This implements the tuning procedure for SDR and classification problems in the forth coming paper Quach and Li (2021).
Usage
kfold_km_tuning(
h_list,
k,
x_datta,
y_datta,
d,
ytype,
class_labels,
n_cpc,
method = "newton",
std = "none",
parallelize = F,
control_list = list(),
iter.max = 100,
nstart = 100
)Arguments
- h_list
- k
- x_datta
- y_datta
- d
specified the reduced dimension
- ytype
specify the response as 'continuous', 'multinomial', or 'ordinal'
- class_labels
- n_cpc
- method
"newton" or "cg" methods; for carrying out the optimization using the standard newton-raphson (i.e. Fisher Scoring) or using Congugate Gradients
- parallelize
Default is False; to run in parallel, you will need to have foreach and some parallel backend loaded; parallelization is strongly recommended and encouraged.
- control_list
a list of control parameters for the Newton-Raphson or Conjugate Gradient methods
- iter.max
- nstart
Value
A list containing both the estimate and candidate matrix.
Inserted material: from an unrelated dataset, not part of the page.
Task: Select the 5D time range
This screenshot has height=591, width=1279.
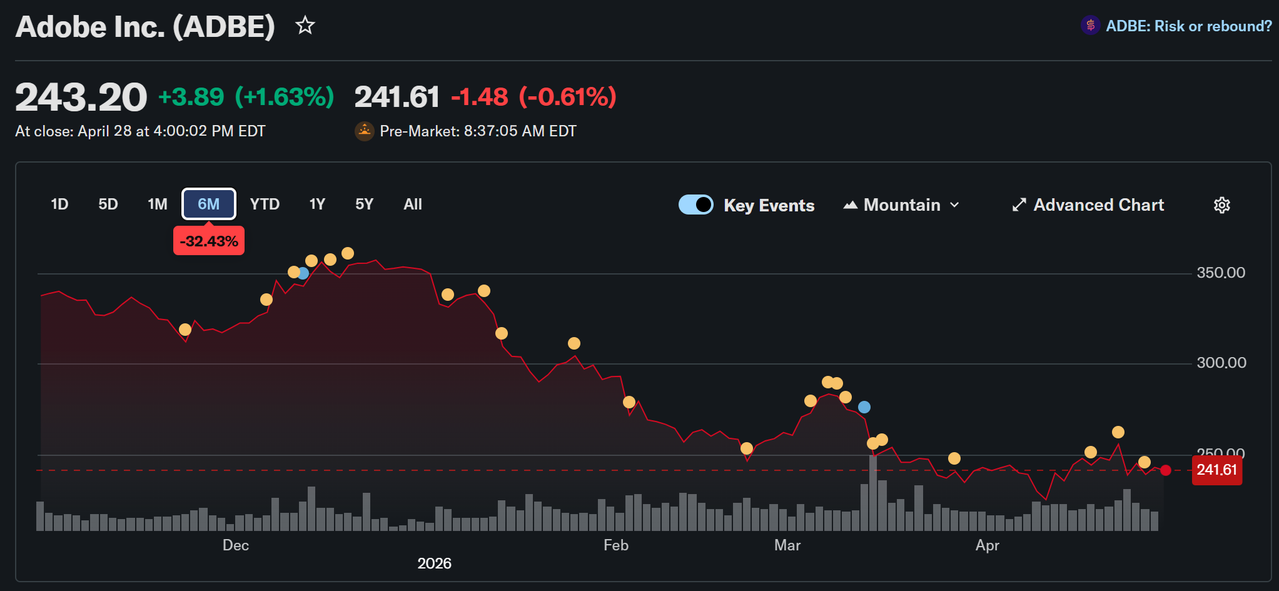Action: click(108, 204)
opcg - A 'pxd' matrix that estimates a basis for the central subspace.
opcg_wls - A 'pxd' matrix that estimates a basis for the central subspace based on the initial value of the optimization problem; useful for examining bad starting values.
cand_mat - A list that contains both the candidate matrix for OPCG and for the initial value; this is used in other functions for order determination
gradients - The estimated local gradients; used in regularization of OPCG
weights - The kernel weights in the local-linear GLM.
Details
The kernel for the local linear regression is fixed at a gaussian kernel.
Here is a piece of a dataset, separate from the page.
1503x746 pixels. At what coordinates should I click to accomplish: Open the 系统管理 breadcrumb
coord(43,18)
For large 'p', we strongly recommend using the Conjugate Gradients implement, by setting method="cg". For method="cg", the hybrid conjugate gradient of Dai and Yuan is implemented, but only the armijo rule is implemented through backtracking, like in Bertsekas' "Convex Optimization Algorithms". A weak Wolfe condition can also be enforced by adding setting c_wolfe > 0 in the control_list, but since c_wolfe is usually set to 0.1 (Wikipedia) and this drastically slows down the algorithm relative to newton for small to moderate p, we leave the default as not enforcing a Wolfe condition, since we assume that our link function gives us a close enough initial point that local convergence is satisfactory. Should the initial values be suspect, then maybe enforcing the Wolfe condition is a reasonable trade-off.